La visibilidad de lo electoral, no obstante, opaca habitualmente el escenario. La denominada “fiesta de la democracia”, como a veces se llama a la jornada electoral centrada en el ritual del voto y en la lógica de que unos ganan y otros pierden, oculta que la democracia supone más cosas.
Aspectos que van desde el quehacer cotidiano vinculado con el funcionamiento de muy diversas instituciones (ayuntamientos, Congresos, Gobiernos, cortes, partidos, organismos autónomos…) al ejercicio de la ciudadanía, tanto de manera individual como grupal, hacen explícitos diferentes valores que constituyen una determinada cultura política. También está presente el propio rendimiento de las decisiones que toma el poder y que, de una manera u otra, satisfacen o no las demandas de la gente.
En la medida en que los comicios dependen, para su desarrollo, de un entramado de reglas y de personas que llevan a cabo unas tareas de supervisión y de control para que funcionen, focalizar en sendas instancias la problemática de la política es un recurso habitual. Los procesos electorales se convierten en el centro de la atención mediática, azuzados en su ejecutoria por supuestos malos desempeños por parte de actores políticos sin escrúpulos y ávidos de rentabilizar una determinada situación.
Los dos países más relevantes de América Latina en términos demográficos y económicos viven, en este sentido, una experiencia similar. El todavía presidente Jair Bolsonaro, siguiendo con su activismo denigratorio en contra del sistema electoral de Brasil sobre el que ha estado sembrando dudas en relación con su desempeño desde su elección en 2018, ha cuestionado legalmente el resultado de las elecciones de octubre pasado sin aportar prueba alguna.

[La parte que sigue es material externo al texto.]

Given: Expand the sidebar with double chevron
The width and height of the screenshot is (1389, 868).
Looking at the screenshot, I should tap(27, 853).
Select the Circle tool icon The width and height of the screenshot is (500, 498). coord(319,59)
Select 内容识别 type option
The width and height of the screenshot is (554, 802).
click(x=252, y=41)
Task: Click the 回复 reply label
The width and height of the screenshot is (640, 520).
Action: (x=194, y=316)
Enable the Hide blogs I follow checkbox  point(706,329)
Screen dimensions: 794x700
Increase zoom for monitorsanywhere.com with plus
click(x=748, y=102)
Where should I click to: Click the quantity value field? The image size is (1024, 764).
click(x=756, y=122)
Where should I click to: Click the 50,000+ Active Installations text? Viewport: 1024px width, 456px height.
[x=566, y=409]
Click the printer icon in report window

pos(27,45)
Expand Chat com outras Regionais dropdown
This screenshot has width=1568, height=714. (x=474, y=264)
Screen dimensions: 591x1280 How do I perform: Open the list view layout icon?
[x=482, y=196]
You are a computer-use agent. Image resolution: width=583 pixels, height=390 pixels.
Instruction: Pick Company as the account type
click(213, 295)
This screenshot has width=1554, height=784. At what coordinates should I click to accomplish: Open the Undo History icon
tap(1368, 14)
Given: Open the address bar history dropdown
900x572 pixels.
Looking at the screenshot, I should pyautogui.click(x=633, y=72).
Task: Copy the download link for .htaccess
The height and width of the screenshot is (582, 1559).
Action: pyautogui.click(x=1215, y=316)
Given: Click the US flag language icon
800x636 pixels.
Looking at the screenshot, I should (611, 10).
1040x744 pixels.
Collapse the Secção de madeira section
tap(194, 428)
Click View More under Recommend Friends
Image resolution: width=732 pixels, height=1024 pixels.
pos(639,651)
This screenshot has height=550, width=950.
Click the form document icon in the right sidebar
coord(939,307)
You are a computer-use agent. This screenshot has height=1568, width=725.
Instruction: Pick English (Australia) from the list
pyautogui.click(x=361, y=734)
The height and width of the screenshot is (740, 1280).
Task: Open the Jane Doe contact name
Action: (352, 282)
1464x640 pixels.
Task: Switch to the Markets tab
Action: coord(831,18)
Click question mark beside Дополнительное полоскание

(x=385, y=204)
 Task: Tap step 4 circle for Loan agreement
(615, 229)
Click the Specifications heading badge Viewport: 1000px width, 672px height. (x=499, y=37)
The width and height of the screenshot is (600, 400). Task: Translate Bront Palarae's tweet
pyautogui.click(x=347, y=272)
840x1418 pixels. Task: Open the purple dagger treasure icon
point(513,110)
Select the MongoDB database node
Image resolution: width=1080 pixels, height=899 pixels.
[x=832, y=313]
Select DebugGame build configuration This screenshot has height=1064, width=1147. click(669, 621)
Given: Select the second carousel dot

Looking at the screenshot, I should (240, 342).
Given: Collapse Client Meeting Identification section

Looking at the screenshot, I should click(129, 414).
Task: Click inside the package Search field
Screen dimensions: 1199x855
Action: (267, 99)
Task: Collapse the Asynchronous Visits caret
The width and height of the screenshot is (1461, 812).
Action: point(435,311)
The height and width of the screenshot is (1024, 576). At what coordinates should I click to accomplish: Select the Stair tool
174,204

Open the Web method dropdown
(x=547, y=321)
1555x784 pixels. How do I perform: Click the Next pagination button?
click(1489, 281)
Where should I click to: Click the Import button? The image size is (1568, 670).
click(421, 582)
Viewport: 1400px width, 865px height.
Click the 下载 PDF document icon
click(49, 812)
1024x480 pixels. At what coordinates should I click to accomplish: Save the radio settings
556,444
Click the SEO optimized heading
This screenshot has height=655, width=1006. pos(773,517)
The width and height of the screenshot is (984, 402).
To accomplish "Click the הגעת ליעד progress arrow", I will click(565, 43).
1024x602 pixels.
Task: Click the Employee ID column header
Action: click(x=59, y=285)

Por su parte, el presidente Andrés Manuel López Obrador sataniza al Instituto Nacional Electoral y a su presidente Lorenzo Córdova, que cuenta con la confianza del 76% de la ciudadanía y que desde 2014 ha organizado 330 elecciones sin ningún incidente, y promueve una reforma electoral exprés y sin consensuar con la oposición. Un paso más en la deriva que vive el país hacia la discrecionalidad y que lo lleva a una época pretérita en la que las elecciones eran un juguete del poder.
Ni en Brasil ni en México las elecciones son el problema. La corrupción sistémica, la desigualdad tenaz, así como, especialmente en México, las desapariciones y los asesinatos cotidianos, son el apuro. Ahora bien, hoy las elecciones en Perú son la solución.
Manuel Alcántara es profesor emérito de la Universidad de Salamanca y de la UPB (Medellín). Últimos libros publicados (2020): “El oficio de político” (2.ª ed., Tecnos, Madrid) y coeditado con Porfirio Cardona-Restrepo, y «Dilemas de la representación democrática» (Tirant lo Blanch, Colombia).